Section titled “AWS Data Protection”

Purpose: The AWS Data Protection Scanner is designed to evaluate and report on the security posture of Amazon Web Services (AWS) data protection controls. It aims to identify vulnerabilities such as unencrypted S3 buckets, publicly accessible storage, inadequate encryption settings, missing backup policies, and potential risks that could lead to data breaches or compliance violations.

What It Detects:

  • S3 Bucket Security: Enumerates publicly accessible buckets, checks bucket ACL permissions, detects missing encryption settings, validates versioning status, and tests for public read/write access.
  • Encryption Status: Checks default encryption settings, detects unencrypted S3 objects, validates KMS key usage, identifies whether the buckets use SSE-S3 or SSE-KMS, and flags buckets without encryption.
  • Access Control: Tests bucket policy permissions, checks for public access blocks, detects overly permissive ACLs, validates CORS configurations, and identifies anonymous access.
  • Data Lifecycle: Checks versioning configuration, validates lifecycle policies, detects missing MFA delete, verifies replication settings, and checks object lock status.
  • Public Exposure: Tests bucket URL accessibility, checks for directory listing, detects exposed backup files, validates static website hosting, and identifies leaked credentials in objects.

Inputs Required:

  • s3_bucket (string): The name of the S3 bucket being analyzed.
  • aws_region (string): The AWS region where the S3 bucket is located.

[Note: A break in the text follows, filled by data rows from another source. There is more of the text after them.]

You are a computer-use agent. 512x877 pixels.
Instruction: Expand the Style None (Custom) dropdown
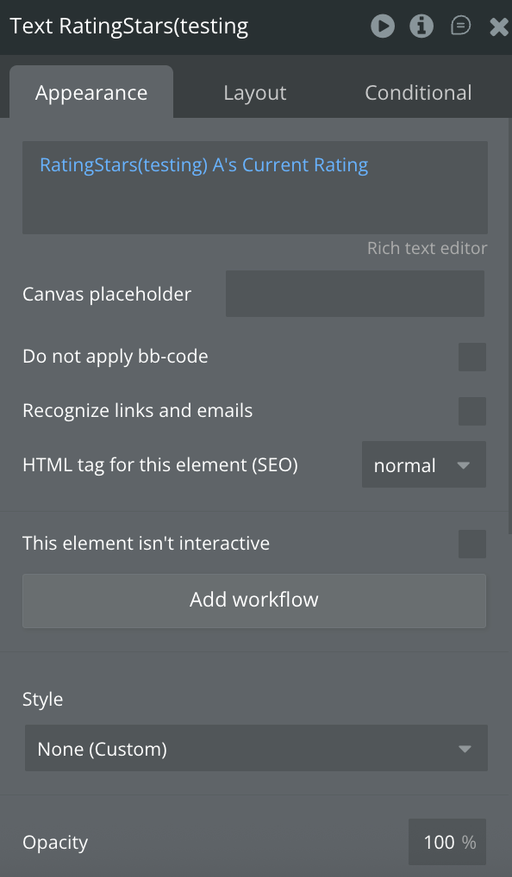[256, 748]
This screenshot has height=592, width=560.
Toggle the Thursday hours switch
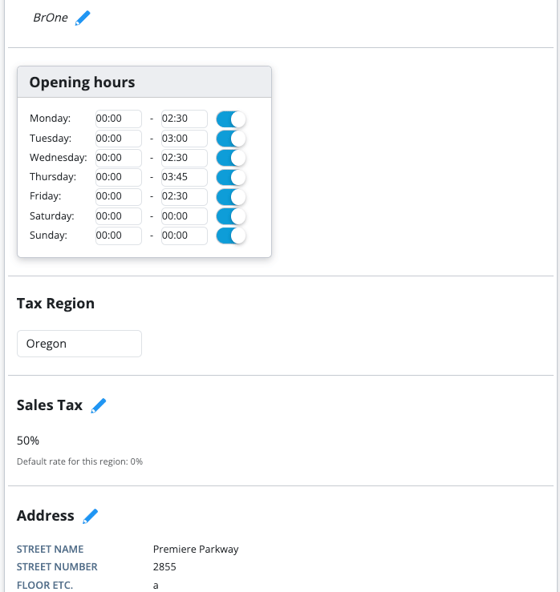(x=231, y=177)
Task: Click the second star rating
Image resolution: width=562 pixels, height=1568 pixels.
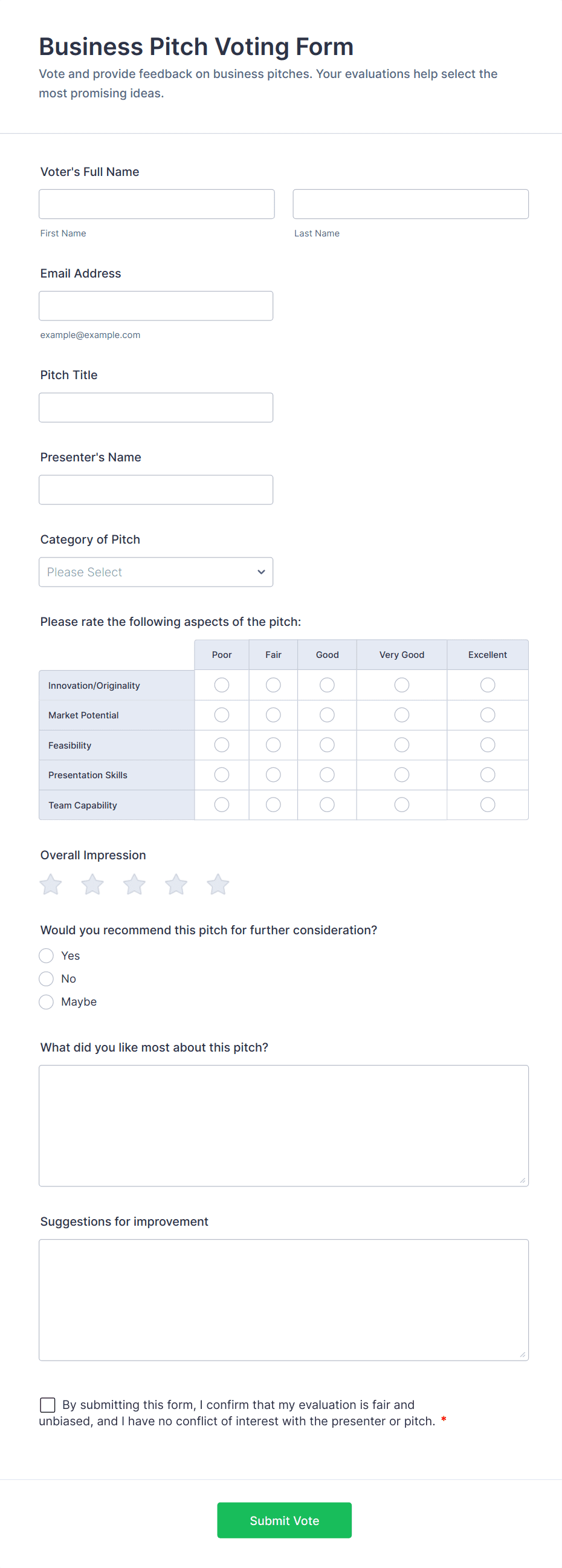Action: click(92, 885)
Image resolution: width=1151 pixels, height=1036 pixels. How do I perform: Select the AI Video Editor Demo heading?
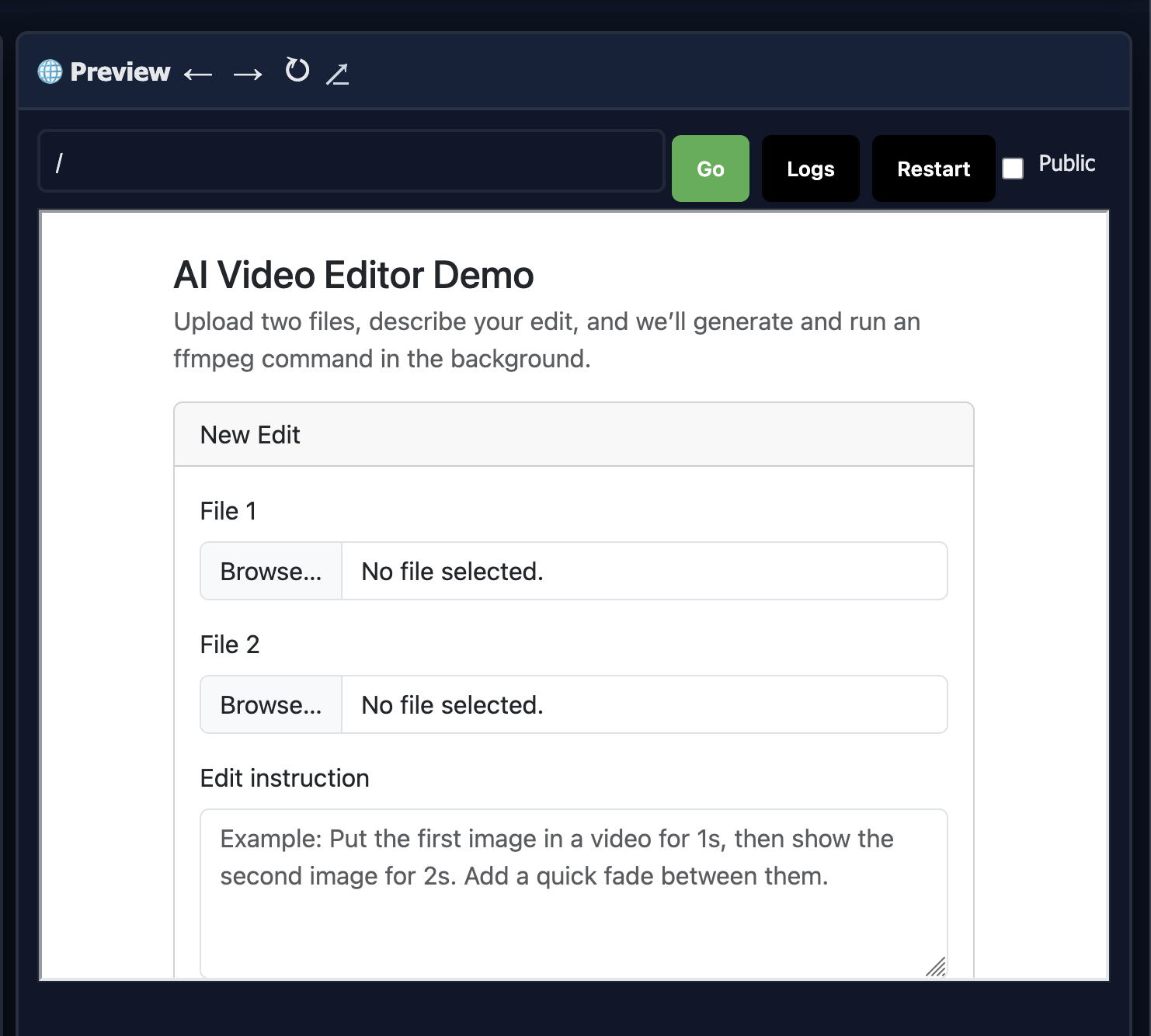(x=353, y=275)
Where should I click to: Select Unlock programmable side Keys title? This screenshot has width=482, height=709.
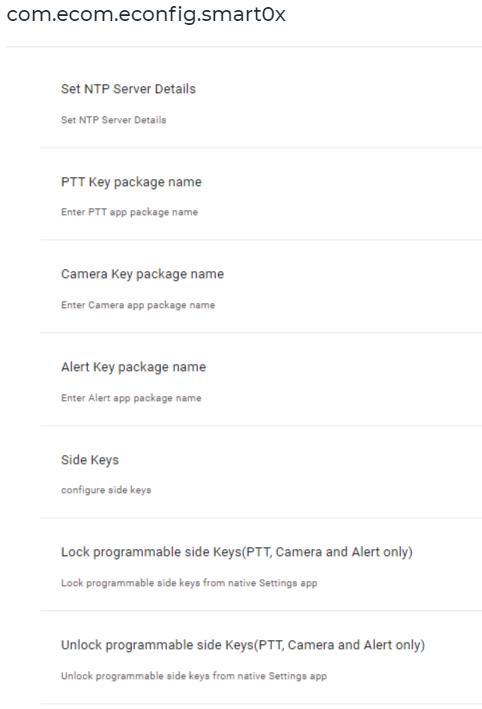point(243,645)
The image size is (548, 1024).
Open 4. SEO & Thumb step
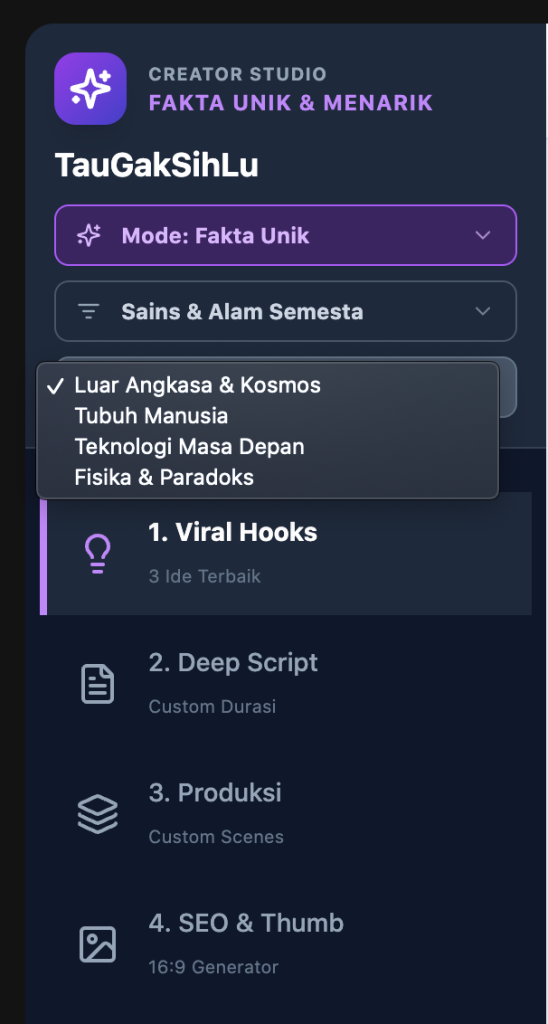(x=285, y=944)
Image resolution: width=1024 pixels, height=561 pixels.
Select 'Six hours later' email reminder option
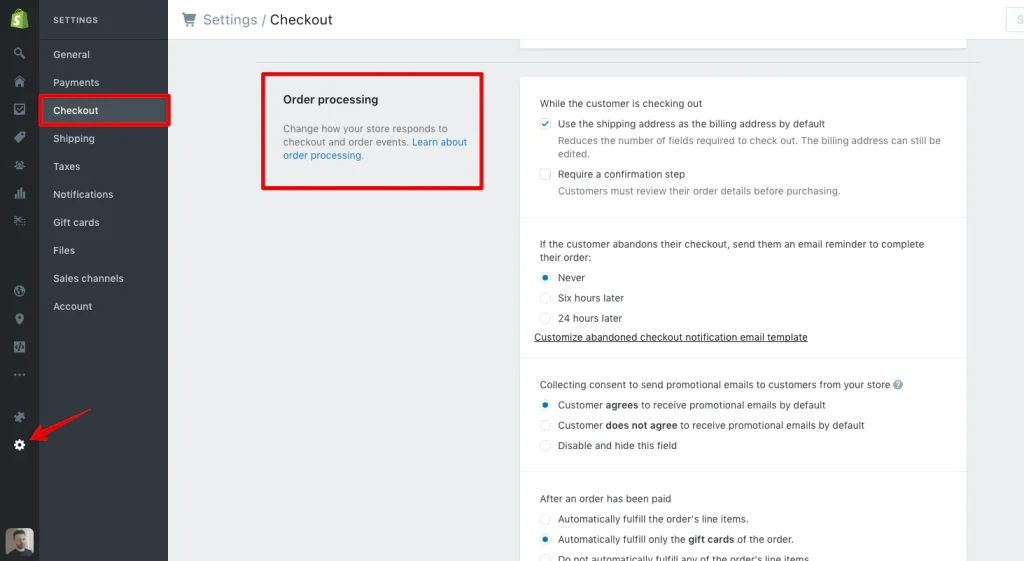545,298
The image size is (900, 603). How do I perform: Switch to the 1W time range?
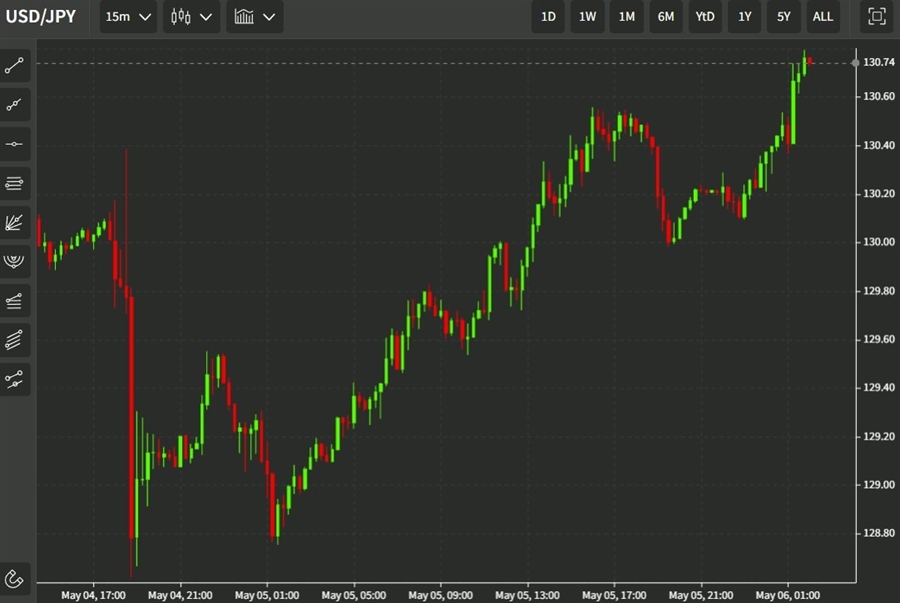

Business Impact: Identifying unencrypted data and public exposure in AWS environments can significantly impact an organization’s security posture, as it could lead to unauthorized access, data breaches, and potential compliance violations.

Risk Levels:

  • Critical: This risk level applies when there are multiple critical findings such as public read/write access, directory listing enabled, or more than three exposed objects detected.
  • High: Applies when significant risks like public accessibility, encryption issues, or overly permissive ACLs are present.
  • Medium: Indicates moderate risks where the bucket is accessible but lacks proper encryption settings or versioning.
  • Low: Informs about low risk scenarios where no critical issues are found, and the bucket is not publicly accessible.
  • Info: Used for informational findings that do not directly impact security but may require attention for better management of AWS resources.

Example Findings:

  • “Bucket allows public directory listing, which exposes sensitive data.”
  • “Unencrypted S3 object detected in a critical application environment.”
  • “Publicly accessible bucket poses significant risk to data integrity and confidentiality.”